Tumor proliferation, a key challenge currently limiting modern clinical anti-cancer therapy, is responsible for more than 90% of cancer-associated fatalities [53, 54]. Maximum tumor-on-a-chip models currently replicate only tumors in situ; hence, tumor cell metastasis remains unknown, particularly the causes of the initial activation of tumor cell tumorigenesis and metastasis (such as specialized signaling pathways) and the contribution of the microenvironment to controlling this phenomenon [52]. Consequently, using empirical methods is critical to effectively define the metastatic microenvironment [55, 56]. Skardal’s team has demonstrated the effectiveness of a two-organoid metastasis-on-a-chip platform [57]. When microfluidics is used to generate circulatory flow across the organoid system, tumor cells proliferate in the main focus and infiltrate the bloodstream, thus causing colorectal cancer (CRC) cells from the colon organoids to disperse into the circulation and deposit on the downstream liver organoids. This simulation was among the first in vitro models to mimic cancer cell metastasis, recapitulating metastasis from a 3D parent tissue in a 3D target tissue. The same researchers have improved the tumor metastasis system by incorporating new capabilities, such as increasing the downstream organoids from one to four locations. The authors have created a multicenter metastasis-on-a-chip system to evaluate cancer cells’ metastatic tendencies [56]. Researchers have created chips with several 3D organoids by using 3D photopatterning technologies. Cancer cells begin as CRC organoids in a single microfluidic chamber coupled with various downstream cavities containing liver, lung, and endothelial components. Under the continuous fluid flow in this model, fluorescence imaging tracking has revealed that HCT-116 CRC cells predominantly penetrate liver and lung tissues, which correspond to the organs with the highest CRC metastasis in humans. The platform has the potential to aid in the determination of intervention targets through better interpretation of metastasis [58]. The model is made up of four organs: one upstream lung and three downstream parallel organs comprising the brain, bone, and liver; consequently, it replicates the spread of lung cancer to the brain, bone, and liver.

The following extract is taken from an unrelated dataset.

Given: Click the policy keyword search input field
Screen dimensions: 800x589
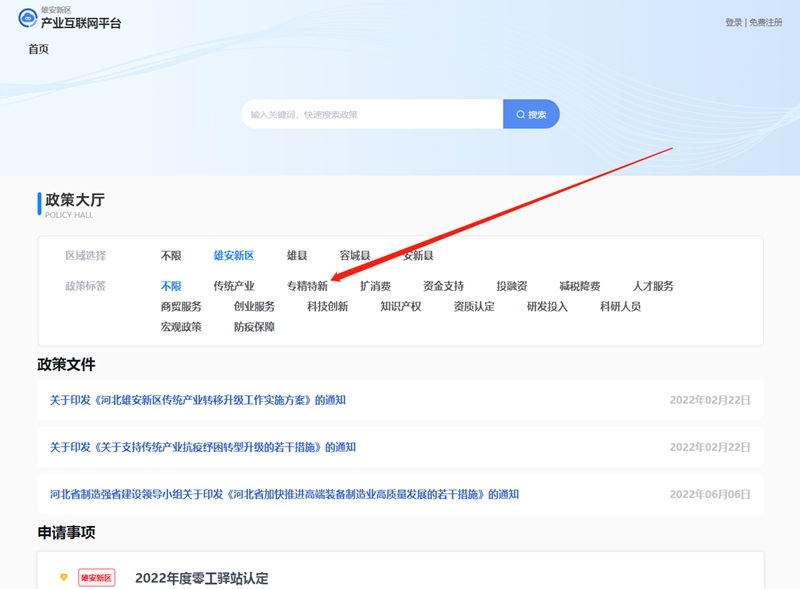Looking at the screenshot, I should 371,114.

Conclusion and future outlook

Over the past two decades, the initial design of organ-on-a-chip systems has undergone major changes with developments in fabrication technology, and their immense potential as a novel tool for drug design and development has been demonstrated. New organ-on-a-chip systems with major advances in functional performance, interfacing, automation, production, and customized precision therapy are beginning to emerge to address the increasing demand for improved preclinical studies for drug discovery. Future organ-on-a-chip platforms will be built on patient-induced materials including patient tissue, decellularized extracellular matrix, and other biological agents for individualized precision medicine, wherein patient sampling and stratification bioindicators will be crucial elements for drug discovery success. Recent research has revealed that patient-derived pluripotent stem cells (iPSCs), such as those obtained from skin fibroblasts, may provide a limitless option for manufacturing autologous target organs or tissues, thus enabling the development of patient-specific organ chips for customized disease modeling and drug testing. Moreover, the inclusion of iPSC-based organoids in organ-on-a-chip systems has led to the creation of organoids-on-a-chip, a potent hybrid tool comprising an ex vivo organotypic microtissue generated by self-structuring and segregation of stem cells in a 3D matrix. Efforts in developing patient iPSC-derived organ chips are expected to overcome the limitations of traditional “one-size-fits-all” therapeutics, thus offering an ideal remedy for individual patients within populations with the same disease.